__DIRECTIONS__. When you copy the data, keep every line exactly as written and skip the pictures.

__PROVIDED RECORDS__.
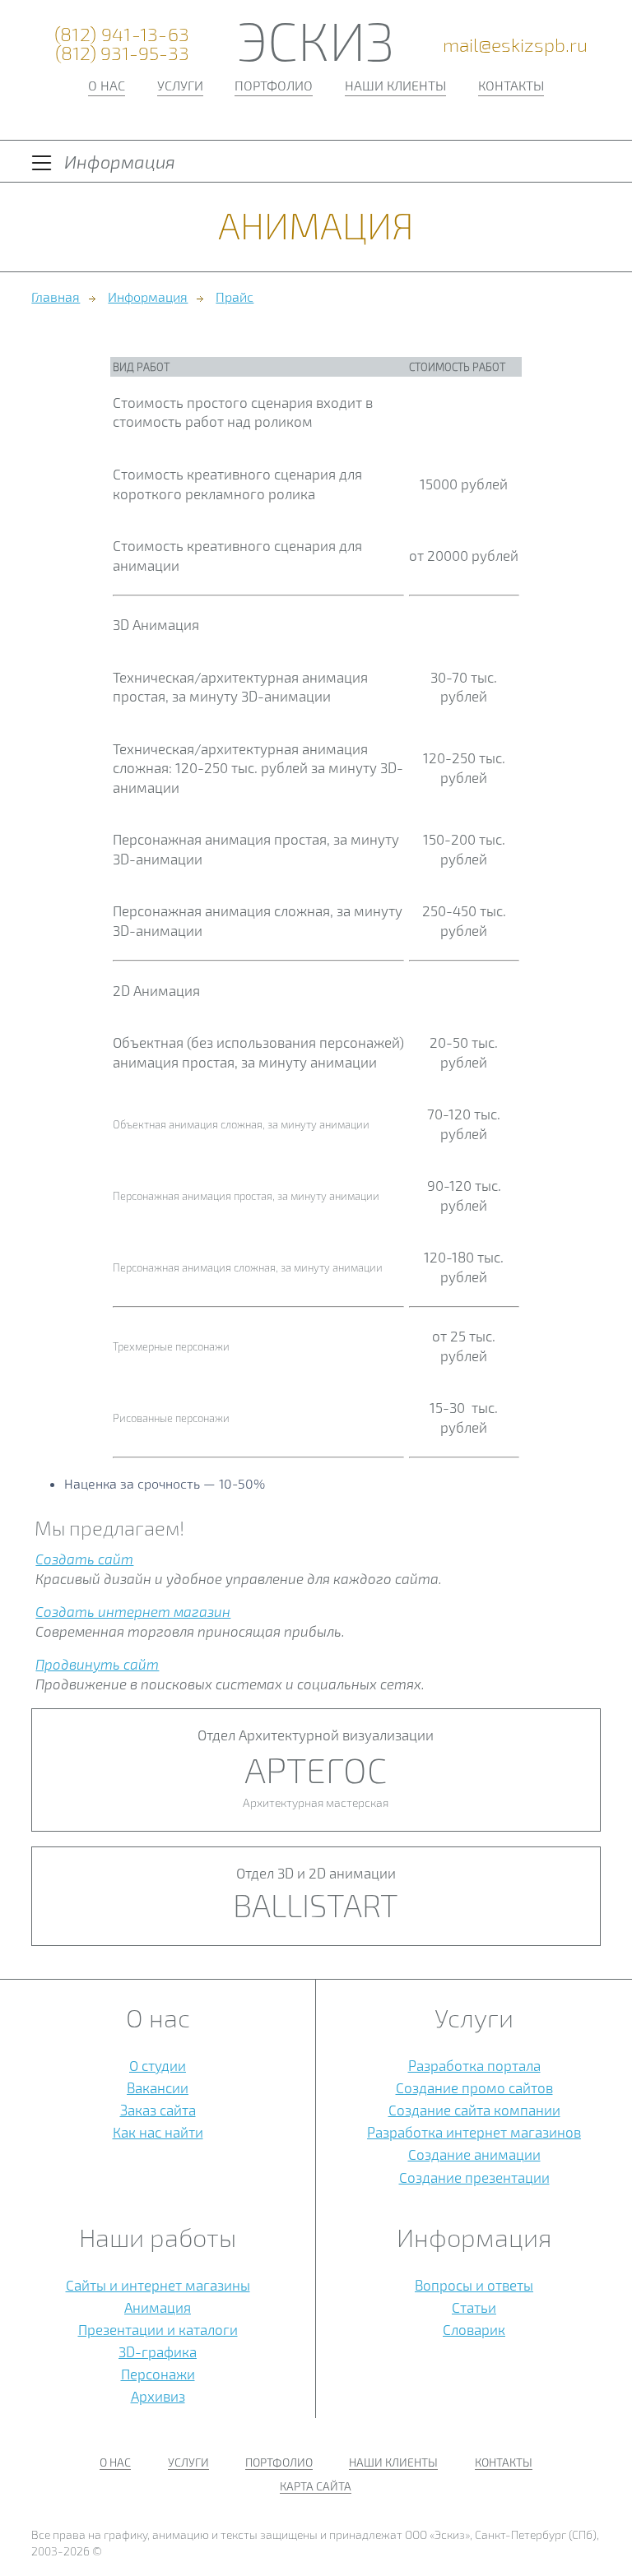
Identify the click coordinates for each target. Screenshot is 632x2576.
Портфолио (274, 85)
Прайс (234, 296)
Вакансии (157, 2087)
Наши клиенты (395, 85)
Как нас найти (158, 2132)
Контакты (511, 85)
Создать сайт (84, 1558)
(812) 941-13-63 (122, 34)
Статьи (474, 2307)
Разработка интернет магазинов (474, 2132)
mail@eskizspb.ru (515, 44)
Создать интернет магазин (132, 1611)
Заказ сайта (158, 2109)
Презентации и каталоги (158, 2329)
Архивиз (158, 2396)
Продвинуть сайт (97, 1664)
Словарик (474, 2329)
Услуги (180, 85)
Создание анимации (474, 2154)
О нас (106, 85)
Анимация (157, 2307)
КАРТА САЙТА (315, 2486)
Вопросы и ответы (474, 2285)
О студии (157, 2065)
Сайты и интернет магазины (158, 2285)
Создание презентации (474, 2177)
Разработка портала (474, 2065)
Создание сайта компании (474, 2109)
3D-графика (157, 2351)
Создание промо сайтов (474, 2087)
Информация (148, 296)
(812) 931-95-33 (122, 53)
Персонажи (158, 2373)
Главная (55, 296)
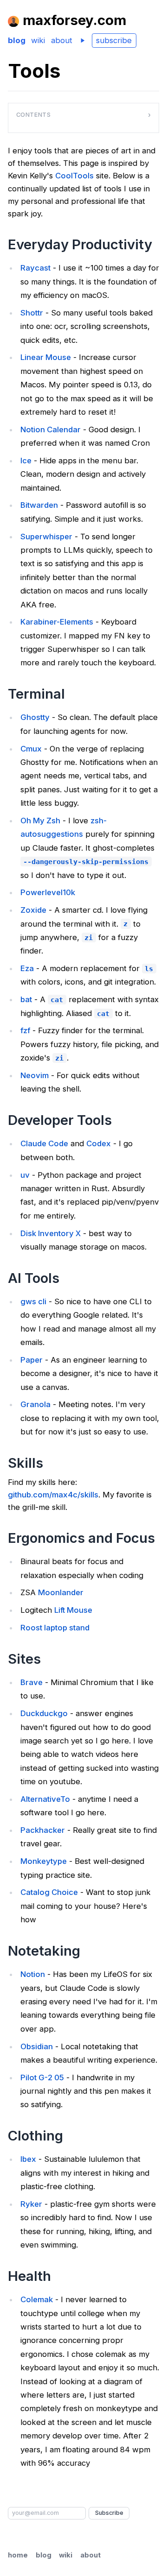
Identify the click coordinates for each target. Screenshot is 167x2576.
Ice (26, 460)
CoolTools (74, 175)
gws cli (33, 1301)
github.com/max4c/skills (53, 1494)
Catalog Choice (49, 1892)
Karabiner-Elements (56, 621)
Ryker (31, 2204)
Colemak (36, 2299)
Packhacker (42, 1830)
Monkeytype (43, 1861)
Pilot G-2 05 (42, 2077)
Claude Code (44, 1143)
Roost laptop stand (55, 1627)
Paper (31, 1359)
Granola (35, 1404)
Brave (31, 1682)
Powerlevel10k (47, 892)
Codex (98, 1143)
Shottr (31, 312)
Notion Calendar (50, 429)
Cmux (31, 748)
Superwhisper (46, 536)
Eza (27, 968)
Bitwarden (39, 505)
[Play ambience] (82, 40)
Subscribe (109, 2512)
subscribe (114, 40)
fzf (25, 1030)
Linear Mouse (45, 357)
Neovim (34, 1075)
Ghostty (35, 717)
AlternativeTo (45, 1799)
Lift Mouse (73, 1610)
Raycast (35, 267)
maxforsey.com (74, 20)
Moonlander (61, 1592)
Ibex (28, 2159)
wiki (38, 40)
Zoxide (33, 910)
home (18, 2555)
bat (26, 999)
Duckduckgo (44, 1713)
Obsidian (36, 2046)
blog (17, 40)
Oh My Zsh (40, 820)
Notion (32, 1974)
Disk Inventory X (50, 1233)
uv (25, 1175)
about (61, 40)
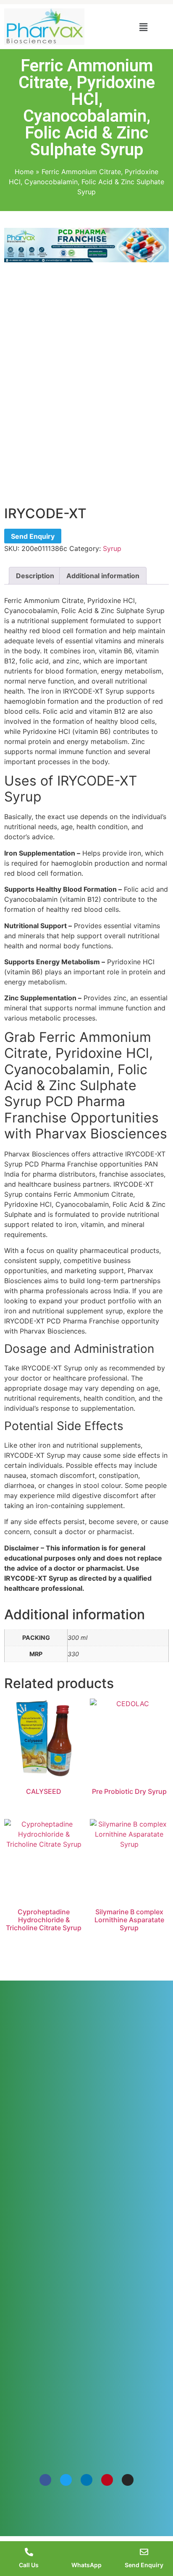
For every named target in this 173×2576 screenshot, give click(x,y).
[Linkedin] (86, 2480)
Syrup (112, 548)
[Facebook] (45, 2480)
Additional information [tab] (102, 576)
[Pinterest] (107, 2480)
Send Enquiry (33, 536)
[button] (143, 27)
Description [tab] (35, 576)
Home (24, 171)
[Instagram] (128, 2480)
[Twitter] (66, 2480)
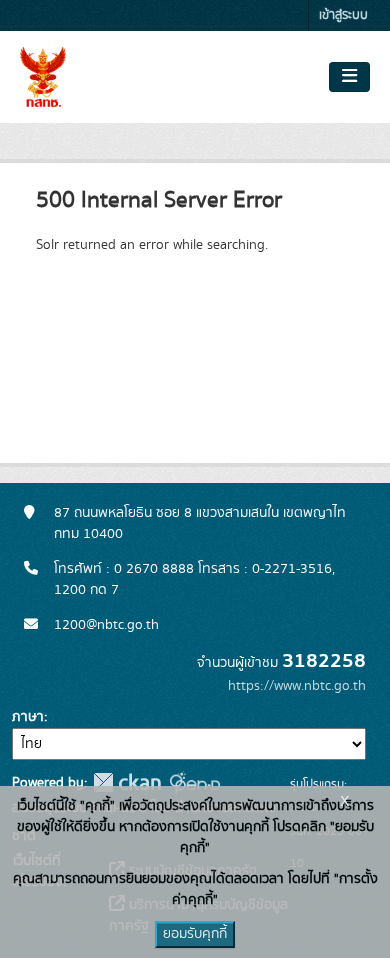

__RESPONSE AREA__.
Identify the click coordinates for each target. Screenshot is 632x2576.
Портфолио (274, 85)
Прайс (234, 296)
Вакансии (157, 2087)
Наши клиенты (395, 85)
Как нас найти (158, 2132)
Контакты (511, 85)
Создать сайт (84, 1558)
(812) 941-13-63 (122, 34)
Статьи (474, 2307)
Разработка интернет магазинов (474, 2132)
mail@eskizspb.ru (515, 44)
Создать интернет магазин (132, 1611)
Заказ сайта (158, 2109)
Презентации и каталоги (158, 2329)
Архивиз (158, 2396)
Продвинуть сайт (97, 1664)
Словарик (474, 2329)
Услуги (180, 85)
Создание анимации (474, 2154)
О нас (106, 85)
Анимация (157, 2307)
КАРТА САЙТА (315, 2486)
Вопросы и ответы (474, 2285)
О студии (157, 2065)
Сайты и интернет магазины (158, 2285)
Создание презентации (474, 2177)
Разработка портала (474, 2065)
Создание сайта компании (474, 2109)
3D-графика (157, 2351)
Создание промо сайтов (474, 2087)
Информация (148, 296)
(812) 931-95-33 (122, 53)
Персонажи (158, 2373)
Главная (55, 296)
Identify the click coordinates for each target. Screenshot is 167x2576.
Ice (26, 460)
CoolTools (74, 175)
gws cli (33, 1301)
github.com/max4c/skills (53, 1494)
Catalog Choice (49, 1892)
Karabiner-Elements (56, 621)
Ryker (31, 2204)
Colemak (36, 2299)
Packhacker (42, 1830)
Monkeytype (43, 1861)
Pilot G-2 05 (42, 2077)
Claude Code (44, 1143)
Roost laptop stand (55, 1627)
Paper (31, 1359)
Granola (35, 1404)
Brave (31, 1682)
Powerlevel10k (47, 892)
Codex (98, 1143)
Shottr (31, 312)
Notion Calendar (50, 429)
Cmux (31, 748)
Superwhisper (46, 536)
Eza (27, 968)
Bitwarden (39, 505)
[Play ambience] (82, 40)
Subscribe (109, 2512)
subscribe (114, 40)
fzf (25, 1030)
Linear Mouse (45, 357)
Neovim (34, 1075)
Ghostty (35, 717)
AlternativeTo (45, 1799)
Lift Mouse (73, 1610)
Raycast (35, 267)
maxforsey.com (74, 20)
Moonlander (61, 1592)
Ibex (28, 2159)
wiki (38, 40)
Zoxide (33, 910)
home (18, 2555)
bat (26, 999)
Duckduckgo (44, 1713)
Obsidian (36, 2046)
blog (17, 40)
Oh My Zsh (40, 820)
Notion (32, 1974)
Disk Inventory X (50, 1233)
uv (25, 1175)
about (61, 40)
For every named target in this 173×2576 screenshot, give click(x,y).
[Linkedin] (86, 2480)
Syrup (112, 548)
[Facebook] (45, 2480)
Additional information [tab] (102, 576)
[Pinterest] (107, 2480)
Send Enquiry (33, 536)
[button] (143, 27)
Description [tab] (35, 576)
Home (24, 171)
[Instagram] (128, 2480)
[Twitter] (66, 2480)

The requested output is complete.